Columna de Fernando Londoño: ¿Pretexto o necesidad? Dos ideas y una provocación



Hace unos días, el gobierno llamó a trabajar en modificaciones urgentes a la Ley Antiterrorista. La señal es positiva y merece el respaldo de todos los poderes del Estado. Cabe, sin embargo, preguntarse si no estamos ante una nueva manifestación de la “picaresca barroca” de nuestra cultura, en palabras del gran sociólogo Pedro Morandé. Es decir, una expresión del radical desajuste entre ley y realidad, agudizada por la fe en una suerte de determinismo legalista: la creencia en el absoluto poder configurador de la palabra escrita-formal. Bajo el hechizo de aquella fe, nos tomamos muy en serio las caras muy serias de señores muy serios, que nos dicen que harán esfuerzos serios para modificar una ley… hasta la próxima manifestación de la realidad.

No se escribe aquello con cinismo o desafección. Por eso, mejor es decirlo de otro modo: nada hay en nuestra legislación penal que impida el éxito en el combate contra el terrorismo. Ajustes legales son posibles, pero el éxito depende de la capacidad de las instituciones y, más concretamente, de las personas de carne y hueso allí investidas (policías, fiscales y jueces). Ese amplio espacio de realidad es el que últimamente resiste a los designios de la ley, no lo contrario, ya por insuficiente dotación, ignorancia, temor o indolencia.

Dicho eso, ¿hay margen para trabajar sobre la ley? Algo, no mucho, pero ciertamente no lo que suele reclamarse. Aquí planteo dos ideas y cierro con una provocación.

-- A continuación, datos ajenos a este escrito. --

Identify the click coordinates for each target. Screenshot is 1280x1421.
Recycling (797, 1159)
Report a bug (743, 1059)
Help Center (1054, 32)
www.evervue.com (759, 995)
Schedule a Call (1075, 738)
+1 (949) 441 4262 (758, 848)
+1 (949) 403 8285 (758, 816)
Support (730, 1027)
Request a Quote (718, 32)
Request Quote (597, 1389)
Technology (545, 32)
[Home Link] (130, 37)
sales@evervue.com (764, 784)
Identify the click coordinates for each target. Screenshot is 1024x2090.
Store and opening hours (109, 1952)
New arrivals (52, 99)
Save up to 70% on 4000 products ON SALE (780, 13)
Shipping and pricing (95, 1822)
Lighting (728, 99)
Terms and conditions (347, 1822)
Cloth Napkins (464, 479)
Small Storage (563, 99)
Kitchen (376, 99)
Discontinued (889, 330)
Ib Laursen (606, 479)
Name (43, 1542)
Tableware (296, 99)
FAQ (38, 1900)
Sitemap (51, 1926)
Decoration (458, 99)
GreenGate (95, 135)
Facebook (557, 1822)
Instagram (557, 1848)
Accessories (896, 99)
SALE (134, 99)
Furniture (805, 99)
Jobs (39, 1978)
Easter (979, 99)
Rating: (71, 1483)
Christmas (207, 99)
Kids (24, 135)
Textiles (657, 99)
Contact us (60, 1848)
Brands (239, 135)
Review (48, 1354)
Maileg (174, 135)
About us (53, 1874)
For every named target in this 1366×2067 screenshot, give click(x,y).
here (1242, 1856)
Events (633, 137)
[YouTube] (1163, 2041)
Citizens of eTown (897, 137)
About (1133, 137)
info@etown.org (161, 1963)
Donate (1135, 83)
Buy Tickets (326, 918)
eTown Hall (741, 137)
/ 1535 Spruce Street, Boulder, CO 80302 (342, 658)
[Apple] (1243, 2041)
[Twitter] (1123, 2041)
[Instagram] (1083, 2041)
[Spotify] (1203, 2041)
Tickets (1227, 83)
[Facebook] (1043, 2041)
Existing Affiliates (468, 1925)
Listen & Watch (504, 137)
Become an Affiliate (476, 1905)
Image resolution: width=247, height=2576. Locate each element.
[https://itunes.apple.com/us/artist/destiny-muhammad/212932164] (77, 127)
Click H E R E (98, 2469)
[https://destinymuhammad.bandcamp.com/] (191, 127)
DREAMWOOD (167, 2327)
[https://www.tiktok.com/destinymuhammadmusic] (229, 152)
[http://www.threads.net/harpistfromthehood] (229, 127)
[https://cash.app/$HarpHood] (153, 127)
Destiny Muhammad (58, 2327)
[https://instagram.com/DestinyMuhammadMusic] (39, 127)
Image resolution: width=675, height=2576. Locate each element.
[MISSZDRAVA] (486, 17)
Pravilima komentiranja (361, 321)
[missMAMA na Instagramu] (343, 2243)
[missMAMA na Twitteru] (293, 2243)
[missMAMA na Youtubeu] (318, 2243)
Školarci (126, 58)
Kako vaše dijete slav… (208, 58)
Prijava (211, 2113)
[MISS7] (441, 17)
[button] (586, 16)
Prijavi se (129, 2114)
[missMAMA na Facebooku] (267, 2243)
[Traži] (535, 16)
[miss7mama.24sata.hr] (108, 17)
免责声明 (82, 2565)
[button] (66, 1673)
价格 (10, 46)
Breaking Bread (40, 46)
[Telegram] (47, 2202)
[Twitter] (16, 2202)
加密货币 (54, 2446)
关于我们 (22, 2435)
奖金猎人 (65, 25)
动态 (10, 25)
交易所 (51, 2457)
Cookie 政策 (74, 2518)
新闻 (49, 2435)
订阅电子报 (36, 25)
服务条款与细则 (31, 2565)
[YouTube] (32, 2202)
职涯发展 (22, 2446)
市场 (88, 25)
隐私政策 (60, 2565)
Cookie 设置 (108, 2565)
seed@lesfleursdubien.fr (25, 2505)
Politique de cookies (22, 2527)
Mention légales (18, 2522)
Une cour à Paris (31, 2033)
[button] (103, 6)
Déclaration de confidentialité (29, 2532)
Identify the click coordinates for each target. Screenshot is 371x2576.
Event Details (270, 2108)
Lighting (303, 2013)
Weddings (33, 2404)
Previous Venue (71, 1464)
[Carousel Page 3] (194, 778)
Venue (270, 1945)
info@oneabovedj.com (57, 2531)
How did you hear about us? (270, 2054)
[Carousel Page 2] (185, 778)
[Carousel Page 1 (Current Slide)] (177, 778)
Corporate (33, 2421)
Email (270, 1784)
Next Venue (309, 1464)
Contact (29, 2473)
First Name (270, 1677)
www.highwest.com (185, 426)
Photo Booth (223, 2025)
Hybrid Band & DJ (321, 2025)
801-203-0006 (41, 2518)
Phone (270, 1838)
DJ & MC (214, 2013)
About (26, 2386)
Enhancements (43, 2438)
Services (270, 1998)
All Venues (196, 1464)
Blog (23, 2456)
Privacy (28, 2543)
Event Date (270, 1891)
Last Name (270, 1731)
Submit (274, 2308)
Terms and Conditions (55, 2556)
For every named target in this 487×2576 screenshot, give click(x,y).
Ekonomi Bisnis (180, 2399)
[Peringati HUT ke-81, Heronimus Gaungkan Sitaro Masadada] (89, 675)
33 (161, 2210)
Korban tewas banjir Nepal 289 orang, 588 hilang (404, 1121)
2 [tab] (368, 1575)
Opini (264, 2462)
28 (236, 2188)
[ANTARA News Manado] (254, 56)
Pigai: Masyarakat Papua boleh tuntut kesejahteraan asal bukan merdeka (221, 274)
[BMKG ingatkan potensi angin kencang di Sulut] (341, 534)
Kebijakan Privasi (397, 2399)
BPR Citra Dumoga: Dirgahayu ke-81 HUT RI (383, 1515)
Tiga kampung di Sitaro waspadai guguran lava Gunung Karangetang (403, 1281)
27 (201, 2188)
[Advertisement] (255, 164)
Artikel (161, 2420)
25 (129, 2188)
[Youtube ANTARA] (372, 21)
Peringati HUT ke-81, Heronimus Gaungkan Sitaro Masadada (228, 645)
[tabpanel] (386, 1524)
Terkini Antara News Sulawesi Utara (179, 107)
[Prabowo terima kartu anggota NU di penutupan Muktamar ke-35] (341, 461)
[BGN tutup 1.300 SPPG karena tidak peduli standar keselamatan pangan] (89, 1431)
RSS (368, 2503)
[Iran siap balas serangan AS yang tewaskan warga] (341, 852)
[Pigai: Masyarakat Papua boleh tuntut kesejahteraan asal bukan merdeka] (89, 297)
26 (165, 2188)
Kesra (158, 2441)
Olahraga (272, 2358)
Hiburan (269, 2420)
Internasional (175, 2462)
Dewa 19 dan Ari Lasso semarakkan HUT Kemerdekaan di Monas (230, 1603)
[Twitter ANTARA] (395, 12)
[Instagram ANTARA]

Se dice que el problema estaría en la “imposible” prueba de la “intención terrorista”. Pero aquí no hay atajos, pues todo delito supone alguna forma de intencionalidad. El delito terrorista no es la excepción. El proyecto de nuevo Código Penal (boletín 14975-07) así lo reconoce, con exigencias subjetivas superiores a las vigentes (art. 533). Ahora bien, como la intención criminal es “invisible”, su prueba se apoya en indicios sensibles y máximas de la experiencia. Un disparo al corazón habla de una voluntad homicida, así como una bomba en un lugar público habla de voluntad terrorista. Un aspecto podría reforzarse en este plano: arrimar la definición legal de delito terrorista a la de crimen organizado, todo cuanto sea posible. Y claro: si un grupo estable y bien organizado comete delitos peligrosos para la vida de las personas, no mucho más hará falta para acreditar “delito terrorista”. Por lo demás, esa solución se vería favorecida por el flamante estatuto de la Ley 21.577 de 15 de junio pasado, cuyo objeto es precisamente la persecución del crimen organizado, incluyendo muy incisivas técnicas de investigación.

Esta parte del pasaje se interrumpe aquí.